Book: The Design of Approximation Algorithms - yarapavan
http://www.designofapproxalgs.com/download.php

======
yarapavan
What does this book cover?

From FAQ ....

While there is some amount of overlap in results presented in other books
(reflecting consensus in what the field views as the important results and
techniques), because of our interests in the field there is more coverage of
scheduling problems (especially single machine scheduling) and semidefinite
programming.

Simply because the book is more recent, it has some coverage of the unique
games problem and the unique games conjecture. The book also covers recent
results on uniform sparsest cut (the Arora-Rao-Vazirani result), minimum
bisection (due to Racke), and some of the recent work on the minimum Steiner
tree problem.

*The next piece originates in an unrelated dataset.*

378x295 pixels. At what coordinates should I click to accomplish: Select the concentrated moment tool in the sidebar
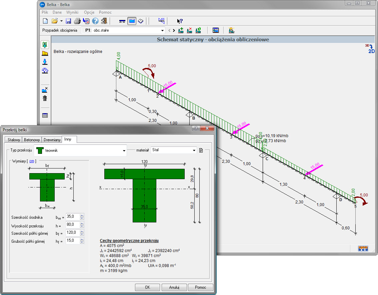pos(45,70)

The book covers the probabilistic embedding of metrics into tree
metrics result of Fakcharoenphol-Rao-Talwar that is now a standard technique
in the field. It also covers recent work on minimum-cost bounded-degree
spanning trees, and the local search algorithms for facility location and
k-median problems.

Also because the book is more recent, it can give simplified proofs that
didn't appear in the original papers. For instance, the proof for the
survivable network design algorithm of Jain has a simplified proof that was
devised just a few years ago.

A final difference is that the book's organization shows how different
techniques can lead to improved results. The book returns several times to the
facility location problem, prize-collecting Steiner tree problem, bin-packing
problem, among others, showing how a new technique gives an improvement over
previous results.

------
HilbertSpace
C.f.,

<http://news.ycombinator.com/item?id=1850554>